== PROVIDED INFORMATION
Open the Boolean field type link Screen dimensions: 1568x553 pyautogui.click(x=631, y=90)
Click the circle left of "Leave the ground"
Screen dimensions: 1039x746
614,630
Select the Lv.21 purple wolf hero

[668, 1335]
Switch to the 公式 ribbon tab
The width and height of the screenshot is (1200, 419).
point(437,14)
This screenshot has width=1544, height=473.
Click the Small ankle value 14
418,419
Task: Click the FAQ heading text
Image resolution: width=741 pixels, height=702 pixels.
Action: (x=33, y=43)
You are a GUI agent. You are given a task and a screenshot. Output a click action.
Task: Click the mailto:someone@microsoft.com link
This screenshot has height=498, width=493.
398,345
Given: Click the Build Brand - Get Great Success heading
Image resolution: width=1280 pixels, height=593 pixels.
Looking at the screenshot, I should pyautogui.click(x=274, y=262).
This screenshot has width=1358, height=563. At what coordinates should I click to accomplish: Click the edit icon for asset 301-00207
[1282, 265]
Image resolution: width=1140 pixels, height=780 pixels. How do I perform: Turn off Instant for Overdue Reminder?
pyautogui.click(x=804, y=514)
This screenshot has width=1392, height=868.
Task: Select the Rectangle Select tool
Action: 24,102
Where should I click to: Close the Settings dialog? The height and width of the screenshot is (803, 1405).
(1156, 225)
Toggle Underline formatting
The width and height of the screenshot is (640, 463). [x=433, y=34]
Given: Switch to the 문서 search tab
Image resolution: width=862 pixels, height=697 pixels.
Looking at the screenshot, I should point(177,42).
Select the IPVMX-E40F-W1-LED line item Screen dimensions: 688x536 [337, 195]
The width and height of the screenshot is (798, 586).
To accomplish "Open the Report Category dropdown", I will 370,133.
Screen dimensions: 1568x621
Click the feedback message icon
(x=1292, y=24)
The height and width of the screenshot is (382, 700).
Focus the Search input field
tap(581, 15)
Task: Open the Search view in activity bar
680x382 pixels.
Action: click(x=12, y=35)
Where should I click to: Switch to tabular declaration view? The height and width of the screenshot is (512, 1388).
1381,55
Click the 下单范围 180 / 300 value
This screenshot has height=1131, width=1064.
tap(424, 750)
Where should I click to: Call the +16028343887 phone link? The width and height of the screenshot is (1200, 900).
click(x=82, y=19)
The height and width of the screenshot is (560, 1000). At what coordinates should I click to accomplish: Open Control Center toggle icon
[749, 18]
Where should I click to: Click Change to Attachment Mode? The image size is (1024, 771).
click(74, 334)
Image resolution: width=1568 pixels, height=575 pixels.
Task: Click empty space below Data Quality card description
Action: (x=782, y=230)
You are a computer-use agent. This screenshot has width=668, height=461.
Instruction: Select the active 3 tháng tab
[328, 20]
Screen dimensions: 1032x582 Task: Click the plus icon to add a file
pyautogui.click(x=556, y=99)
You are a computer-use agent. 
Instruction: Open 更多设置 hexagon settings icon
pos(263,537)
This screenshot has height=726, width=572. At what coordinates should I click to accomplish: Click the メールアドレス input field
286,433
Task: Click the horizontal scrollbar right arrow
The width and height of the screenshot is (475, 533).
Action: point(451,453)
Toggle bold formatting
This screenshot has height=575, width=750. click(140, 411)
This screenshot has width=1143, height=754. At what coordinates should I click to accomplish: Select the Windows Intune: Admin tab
====
* [ABOUT THIS EXERCISE]: The records above are to be repeated in full, word for word.

* [ANSWER SECTION]:
Open the Boolean field type link Screen dimensions: 1568x553 pyautogui.click(x=631, y=90)
Click the circle left of "Leave the ground"
Screen dimensions: 1039x746
614,630
Select the Lv.21 purple wolf hero

[668, 1335]
Switch to the 公式 ribbon tab
The width and height of the screenshot is (1200, 419).
point(437,14)
This screenshot has width=1544, height=473.
Click the Small ankle value 14
418,419
Task: Click the FAQ heading text
Image resolution: width=741 pixels, height=702 pixels.
Action: (x=33, y=43)
You are a GUI agent. You are given a task and a screenshot. Output a click action.
Task: Click the mailto:someone@microsoft.com link
This screenshot has height=498, width=493.
398,345
Given: Click the Build Brand - Get Great Success heading
Image resolution: width=1280 pixels, height=593 pixels.
Looking at the screenshot, I should pyautogui.click(x=274, y=262).
This screenshot has width=1358, height=563. At what coordinates should I click to accomplish: Click the edit icon for asset 301-00207
[1282, 265]
Image resolution: width=1140 pixels, height=780 pixels. How do I perform: Turn off Instant for Overdue Reminder?
pyautogui.click(x=804, y=514)
This screenshot has width=1392, height=868.
Task: Select the Rectangle Select tool
Action: 24,102
Where should I click to: Close the Settings dialog? The height and width of the screenshot is (803, 1405).
(1156, 225)
Toggle Underline formatting
The width and height of the screenshot is (640, 463). [x=433, y=34]
Given: Switch to the 문서 search tab
Image resolution: width=862 pixels, height=697 pixels.
Looking at the screenshot, I should point(177,42).
Select the IPVMX-E40F-W1-LED line item Screen dimensions: 688x536 [337, 195]
The width and height of the screenshot is (798, 586).
To accomplish "Open the Report Category dropdown", I will 370,133.
Screen dimensions: 1568x621
Click the feedback message icon
(x=1292, y=24)
The height and width of the screenshot is (382, 700).
Focus the Search input field
tap(581, 15)
Task: Open the Search view in activity bar
680x382 pixels.
Action: click(x=12, y=35)
Where should I click to: Switch to tabular declaration view? The height and width of the screenshot is (512, 1388).
1381,55
Click the 下单范围 180 / 300 value
This screenshot has height=1131, width=1064.
tap(424, 750)
Where should I click to: Call the +16028343887 phone link? The width and height of the screenshot is (1200, 900).
click(x=82, y=19)
The height and width of the screenshot is (560, 1000). At what coordinates should I click to accomplish: Open Control Center toggle icon
[749, 18]
Where should I click to: Click Change to Attachment Mode? The image size is (1024, 771).
click(74, 334)
Image resolution: width=1568 pixels, height=575 pixels.
Task: Click empty space below Data Quality card description
Action: (x=782, y=230)
You are a computer-use agent. This screenshot has width=668, height=461.
Instruction: Select the active 3 tháng tab
[328, 20]
Screen dimensions: 1032x582 Task: Click the plus icon to add a file
pyautogui.click(x=556, y=99)
You are a computer-use agent. 
Instruction: Open 更多设置 hexagon settings icon
pos(263,537)
This screenshot has height=726, width=572. At what coordinates should I click to accomplish: Click the メールアドレス input field
286,433
Task: Click the horizontal scrollbar right arrow
The width and height of the screenshot is (475, 533).
Action: point(451,453)
Toggle bold formatting
This screenshot has height=575, width=750. click(140, 411)
This screenshot has width=1143, height=754. At what coordinates should I click to accomplish: Select the Windows Intune: Admin tab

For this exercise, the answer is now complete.